Writing the Sports History BooksPreserving the University of Maryland's athletic archives combines this alum's passions for sports, research and primary sources.
By: Brittany Risher Wednesday, April 3, 2019 04:43 PM
Photos by Joshua Fernandez
Many rabid sports fans spend hours of their free time on their TVs, computers and phones poring over game highlights. For Laurainne Ojo-Ohikuare '14, the athletic archivist at the University of Maryland, it’s part of a day’s work: She helps digitize videotaped games before they become so grainy viewers can’t tell if they’re watching basketball or field hockey.
Ojo-Ohikuare, one of only three athletic archivists in the nation, is tasked with collecting, maintaining, organizing and publicizing any materials that support the story of University of Maryland's athletic history. It's a role that combines all of her passions.
Ojo-Ohikuare examines a 2013 "Maryland Pride" size-19 sneaker from the university's archive. The footwear is among more than 750 pieces that span decades of UMD athletic apparel history.
“To fuse my love for sports and athletic departments with my love of archives and primary source materials is a dream come true,” says the English major and computer science minor who played volleyball at Muhlenberg. “I get to teach students, alumni and everyone in the athletic department about their history.”
A job like this wasn’t on Ojo-Ohikuare's radar as a Mule. By her senior year, she wanted to be an English professor, so she planned to attend to New York University for a master's in Irish literature. Former Assistant Professor of History Kim Gallon suggested adding a master’s in information and library science, due to Ojo-Ohikuare's love of research, and Ojo-Ohikuare took her advice.

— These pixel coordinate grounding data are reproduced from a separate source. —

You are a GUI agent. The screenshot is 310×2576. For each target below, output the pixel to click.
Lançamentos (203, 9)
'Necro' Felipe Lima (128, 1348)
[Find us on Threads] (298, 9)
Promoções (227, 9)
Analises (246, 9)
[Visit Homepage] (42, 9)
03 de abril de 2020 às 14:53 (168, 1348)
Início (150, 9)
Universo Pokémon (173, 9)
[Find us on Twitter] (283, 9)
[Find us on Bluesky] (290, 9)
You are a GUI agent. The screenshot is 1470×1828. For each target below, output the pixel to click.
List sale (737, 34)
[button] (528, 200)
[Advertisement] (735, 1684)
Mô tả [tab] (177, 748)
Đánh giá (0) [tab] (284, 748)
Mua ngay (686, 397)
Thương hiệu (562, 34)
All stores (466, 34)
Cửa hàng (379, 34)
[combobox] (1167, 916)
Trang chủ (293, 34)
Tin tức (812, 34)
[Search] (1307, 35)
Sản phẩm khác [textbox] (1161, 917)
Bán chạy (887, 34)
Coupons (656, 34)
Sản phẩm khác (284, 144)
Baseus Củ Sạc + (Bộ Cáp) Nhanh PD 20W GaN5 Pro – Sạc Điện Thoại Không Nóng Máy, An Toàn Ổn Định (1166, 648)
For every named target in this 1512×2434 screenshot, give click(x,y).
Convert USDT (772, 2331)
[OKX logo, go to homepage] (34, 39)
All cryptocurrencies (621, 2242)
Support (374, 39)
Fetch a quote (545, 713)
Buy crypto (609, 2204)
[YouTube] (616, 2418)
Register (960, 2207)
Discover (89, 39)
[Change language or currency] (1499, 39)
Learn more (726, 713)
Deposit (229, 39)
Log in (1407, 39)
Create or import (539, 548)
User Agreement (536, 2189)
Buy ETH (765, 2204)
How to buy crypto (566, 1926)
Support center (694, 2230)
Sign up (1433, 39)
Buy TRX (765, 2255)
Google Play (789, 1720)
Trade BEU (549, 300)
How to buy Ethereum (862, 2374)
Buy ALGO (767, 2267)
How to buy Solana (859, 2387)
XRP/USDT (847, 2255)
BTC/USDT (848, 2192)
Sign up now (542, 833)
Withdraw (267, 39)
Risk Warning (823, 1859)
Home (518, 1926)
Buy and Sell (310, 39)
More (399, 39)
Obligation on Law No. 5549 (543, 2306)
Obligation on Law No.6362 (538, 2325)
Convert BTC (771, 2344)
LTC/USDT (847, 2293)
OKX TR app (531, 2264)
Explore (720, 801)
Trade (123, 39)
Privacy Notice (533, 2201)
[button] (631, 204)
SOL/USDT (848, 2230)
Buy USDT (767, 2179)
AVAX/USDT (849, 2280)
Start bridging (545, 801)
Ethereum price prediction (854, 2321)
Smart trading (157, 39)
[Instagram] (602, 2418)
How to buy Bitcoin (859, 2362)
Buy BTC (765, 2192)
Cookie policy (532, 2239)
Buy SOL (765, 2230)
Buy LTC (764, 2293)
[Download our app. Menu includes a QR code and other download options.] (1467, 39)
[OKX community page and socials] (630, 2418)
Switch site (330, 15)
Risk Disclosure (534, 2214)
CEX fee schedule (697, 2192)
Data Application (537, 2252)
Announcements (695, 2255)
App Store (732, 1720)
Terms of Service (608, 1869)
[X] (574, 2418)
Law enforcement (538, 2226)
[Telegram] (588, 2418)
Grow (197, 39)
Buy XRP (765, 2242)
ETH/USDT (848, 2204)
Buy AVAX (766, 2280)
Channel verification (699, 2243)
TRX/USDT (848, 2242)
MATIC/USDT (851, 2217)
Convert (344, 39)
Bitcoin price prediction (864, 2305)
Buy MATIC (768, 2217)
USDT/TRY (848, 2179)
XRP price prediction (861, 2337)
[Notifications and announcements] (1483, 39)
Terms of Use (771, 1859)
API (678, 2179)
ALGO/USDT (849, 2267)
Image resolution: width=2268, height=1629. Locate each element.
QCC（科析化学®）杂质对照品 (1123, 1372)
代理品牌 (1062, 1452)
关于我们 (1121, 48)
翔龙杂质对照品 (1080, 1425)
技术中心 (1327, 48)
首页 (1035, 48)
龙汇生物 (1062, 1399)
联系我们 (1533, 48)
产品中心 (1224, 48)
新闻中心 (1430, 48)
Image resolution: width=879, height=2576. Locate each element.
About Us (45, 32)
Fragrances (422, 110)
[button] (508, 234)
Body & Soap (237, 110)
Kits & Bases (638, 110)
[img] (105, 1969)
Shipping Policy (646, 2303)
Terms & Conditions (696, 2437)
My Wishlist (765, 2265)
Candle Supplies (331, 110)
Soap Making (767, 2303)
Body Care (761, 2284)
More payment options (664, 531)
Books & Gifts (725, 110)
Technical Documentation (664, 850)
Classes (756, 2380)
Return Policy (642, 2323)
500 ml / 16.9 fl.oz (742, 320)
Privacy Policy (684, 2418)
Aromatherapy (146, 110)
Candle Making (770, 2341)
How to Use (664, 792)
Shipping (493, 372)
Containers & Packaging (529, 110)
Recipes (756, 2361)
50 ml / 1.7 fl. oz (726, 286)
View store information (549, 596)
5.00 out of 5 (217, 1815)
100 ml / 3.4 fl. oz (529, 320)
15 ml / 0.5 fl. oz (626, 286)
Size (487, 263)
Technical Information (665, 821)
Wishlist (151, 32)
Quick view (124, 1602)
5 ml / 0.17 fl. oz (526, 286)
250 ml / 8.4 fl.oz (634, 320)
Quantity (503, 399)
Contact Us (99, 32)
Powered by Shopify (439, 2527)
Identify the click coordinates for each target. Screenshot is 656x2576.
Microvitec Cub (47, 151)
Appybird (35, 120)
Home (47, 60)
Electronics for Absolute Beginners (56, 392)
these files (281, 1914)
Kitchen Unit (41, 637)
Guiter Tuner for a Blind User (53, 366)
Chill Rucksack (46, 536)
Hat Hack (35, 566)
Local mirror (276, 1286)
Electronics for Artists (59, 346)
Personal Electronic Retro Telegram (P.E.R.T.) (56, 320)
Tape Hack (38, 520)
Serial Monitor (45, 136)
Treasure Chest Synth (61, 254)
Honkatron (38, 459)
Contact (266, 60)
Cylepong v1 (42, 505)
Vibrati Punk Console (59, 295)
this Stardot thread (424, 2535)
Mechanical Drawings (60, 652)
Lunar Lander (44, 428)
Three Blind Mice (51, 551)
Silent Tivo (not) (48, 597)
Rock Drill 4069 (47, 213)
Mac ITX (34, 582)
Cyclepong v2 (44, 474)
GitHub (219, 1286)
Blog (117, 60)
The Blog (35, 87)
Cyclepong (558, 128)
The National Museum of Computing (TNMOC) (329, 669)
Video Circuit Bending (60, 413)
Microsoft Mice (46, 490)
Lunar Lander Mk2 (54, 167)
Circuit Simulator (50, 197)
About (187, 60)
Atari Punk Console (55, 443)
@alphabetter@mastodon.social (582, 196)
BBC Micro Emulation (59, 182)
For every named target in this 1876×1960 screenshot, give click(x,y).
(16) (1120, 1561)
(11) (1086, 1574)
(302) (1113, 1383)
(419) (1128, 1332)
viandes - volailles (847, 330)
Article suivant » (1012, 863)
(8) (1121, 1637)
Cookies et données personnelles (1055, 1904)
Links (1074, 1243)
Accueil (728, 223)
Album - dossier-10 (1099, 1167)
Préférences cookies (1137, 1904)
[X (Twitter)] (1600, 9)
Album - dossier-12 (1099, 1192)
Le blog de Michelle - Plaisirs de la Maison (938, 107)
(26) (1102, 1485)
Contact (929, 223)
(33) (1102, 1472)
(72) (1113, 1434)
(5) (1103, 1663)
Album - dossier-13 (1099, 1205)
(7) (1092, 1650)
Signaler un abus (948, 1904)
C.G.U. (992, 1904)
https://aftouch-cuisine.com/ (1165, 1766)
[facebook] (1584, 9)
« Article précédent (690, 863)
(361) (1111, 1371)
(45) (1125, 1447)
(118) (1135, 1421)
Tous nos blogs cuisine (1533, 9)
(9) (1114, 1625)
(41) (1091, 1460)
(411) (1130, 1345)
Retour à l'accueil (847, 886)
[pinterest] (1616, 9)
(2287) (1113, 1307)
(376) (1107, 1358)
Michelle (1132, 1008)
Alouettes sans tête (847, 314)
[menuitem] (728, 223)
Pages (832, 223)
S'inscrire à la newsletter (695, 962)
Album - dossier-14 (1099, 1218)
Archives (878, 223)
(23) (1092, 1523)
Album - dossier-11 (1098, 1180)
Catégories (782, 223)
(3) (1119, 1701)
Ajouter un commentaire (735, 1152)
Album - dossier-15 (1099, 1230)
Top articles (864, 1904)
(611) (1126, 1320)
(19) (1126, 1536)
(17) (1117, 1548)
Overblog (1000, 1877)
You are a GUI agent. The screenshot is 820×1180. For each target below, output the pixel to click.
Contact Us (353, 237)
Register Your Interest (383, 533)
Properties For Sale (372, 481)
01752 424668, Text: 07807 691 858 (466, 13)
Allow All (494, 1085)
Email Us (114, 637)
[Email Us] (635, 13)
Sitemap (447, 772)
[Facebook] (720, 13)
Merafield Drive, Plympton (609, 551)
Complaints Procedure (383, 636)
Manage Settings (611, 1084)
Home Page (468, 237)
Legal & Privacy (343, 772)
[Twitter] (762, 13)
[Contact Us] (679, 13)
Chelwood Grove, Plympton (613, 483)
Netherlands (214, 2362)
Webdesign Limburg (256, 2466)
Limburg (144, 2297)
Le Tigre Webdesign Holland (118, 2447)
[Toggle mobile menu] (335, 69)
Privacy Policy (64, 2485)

“Entering a dual degree is kind of nuts,” Ojo-Ohikuare says. “But collaborating with my professors and learning what I really liked kept me motivated.”
In some ways, it was a continuation of her time at Muhlenberg, where she says mentors like Gallon and Associate Professor of Computer Science Clif Kussmaul made her aware of opportunities and then gave her the confidence to make her own decisions. “I never felt completely lost. I knew what all my options were,” she says. “They gave it to me straight and I felt very supported.”
Today, she's pleased with her decision to join UMD.
“If you told me as first-year student that I'd become this, I don't think I would have said, 'Yeah!,'” she says. “But I love sports, I love watching sports, I love the technology part of libraries, I love research and I love primary sources. I'm really having fun and making sure athletic history is preserved and preserved properly.”